* [À FAIRE]: Reprenez le texte sur le maintien des appelés à l'armée et poursuivez-le après sa dernière phrase.

* [EXTRAIT DU DOCUMENT]:
--------
La nouvelle du maintien arrive par le « kalou », rumeur deux à trois mois avant la libération. Rien d’officiel ! l’appelé doit faire face à partir de ce moment à toutes les rumeurs possibles et imaginables : suppression du maintien, maintien du maintien, réaffectation, guerre… qui ne sont pas sans conséquences sur la santé morale et physique.

La plupart d’entre eux dépérissent, deviennent quelques-mois plus tard de véritables loques, lorsque le maintien se confirme par leur seule présence à la caserne après la date prévue de leur libération. Rien ne filtre sur la durée du maintien. Les dirigeants sont muets, et ceux qui sont chargés de l’exécution très souvent embarrassés. Les projets échafaudés pendant deux ans tombent à l’eau : Un tel devra considérer que l’année universitaire est compromise, et tel autre devra chercher ailleurs la future compagne de sa vie, car les parents de la fille promise ont rompu « le contrat » de peur que « cela dure trop ». Quant aux parents des appelés maintenus, ils doivent observer la même période de maintien… de l’estomac vide, quand leur seul soutien est à l’armée.

Cette expérience de classes maintenus avant la parution du texte des lois et ordonannces du 31 mars 1977 est en fait une application avant terme de la disponibilité ; en somme, l’arbitraire multiplié par deux.

On peut d’ores et déjà noter quelques conséquences de cette mesure (la disponibilité) sur le comportement des appelés. Puisque rien ne réglemente le maintien pendant cinq ans, il est évident que l’appelé reste soumis à un arbitraire sans limites. Certains militaires de l’encadrement se sont d’ailleurs très rapidement saisis de cette nouvelle armée que leur offrait leur ministre, et l’ont utilisée sous la forme première : la menace du maintien de tout élément non soumis. C’est une armée contre la résistance passive des appelés. C’est l’obéissance, la soumission en échange de la libération. C’est pire que la prison.
--------
* [DONNÉES FOURNIES]:
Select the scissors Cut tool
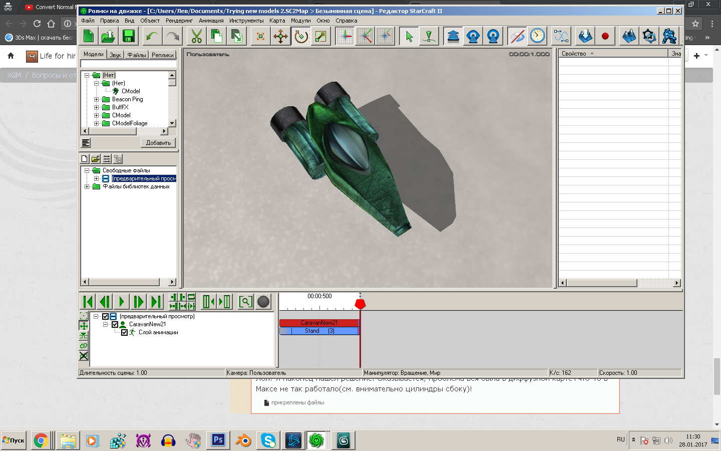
--------
* [VOTRE RÉPONSE]:
Les premières réactions des appelés ont été très significatives à ce point de vue. « Il va falloir se garer ». Ceux qui étaient peu sensibles jusque-là aux punitions habituelles (prisons, consignes…) et se permettaient une insoumission totale, ont reculé dans un premier temps.

Si la crainte du maintien par la voie de la disponibilité influe sur le comportement dès l’entrée à la caserne, la libération après deux ans ne supprime pas cet effet. Même revenir à la vie civile, le jeune Algérien se considère encore comme sursistaire et cela pendant les vingt-cinq années d’arbitraire qui lui « restent à tirer ». La mence du retour à la caserne alliée au matraquage idéologique quotidien vise à faire de lui un être soumis.

Tel est donc le but visé par le pouvoir : Anesthésier la jeunesse algérienne, casser à l’avance toute idée de révolte.

La disponibilité constitue, dans cet arsenal de guerre contre les jeunes, la menace à court terme. Les différentes réserves (20 ans) n’en comportent pas moins de dispositions tout aussi dictatoriales les unes que les autres et dirigées contre l’ensemble du peuple algérien, puisque leur durée d’application ne s’achève, sur le texte du moins, que pour les Algériens de plus de 50 ans. Leur but est clair et peut être résumé par les dispositions suivantes :

1 – Les périodes d’entretien de 27 jours par an.

Quand on sait qu’apprendre à tirer ne nécessite que quelques heures, on se demande si ces périodes ne sont pas destinées à remettre les gens dans la situation d’obéissance et de soumission totale qui caractérisent l’instruction militaire.

2 – Le rappel « par ordre individuel », ainsi que le maintien individuel (alors que jusque-là l’ensemble de la classe était concerné) sont sans aucun doute les décisions qui limitent le plus la liberté des citoyens. Toute personne jugée dangereuse par les autorités peut être neutralisée à tout moment par un nouveau séjour à la caserne et notamment dans les « unités spéciales ».

3 – La création d’unités spéciales vient compléter la précédente mesure. Ces unités seront constituées de citoyens :

– condamnés à des peines criminelles

– condamnés pour atteinte à la sûreté de l’Etat

– condamnés à des peines pour provocation à l’insoumission et à la désertion.

Autrement dit, le pouvoir met en place les nouvelles structures qui accueilleront, cette fois-ci, les Algériens qui refusent le système actuel.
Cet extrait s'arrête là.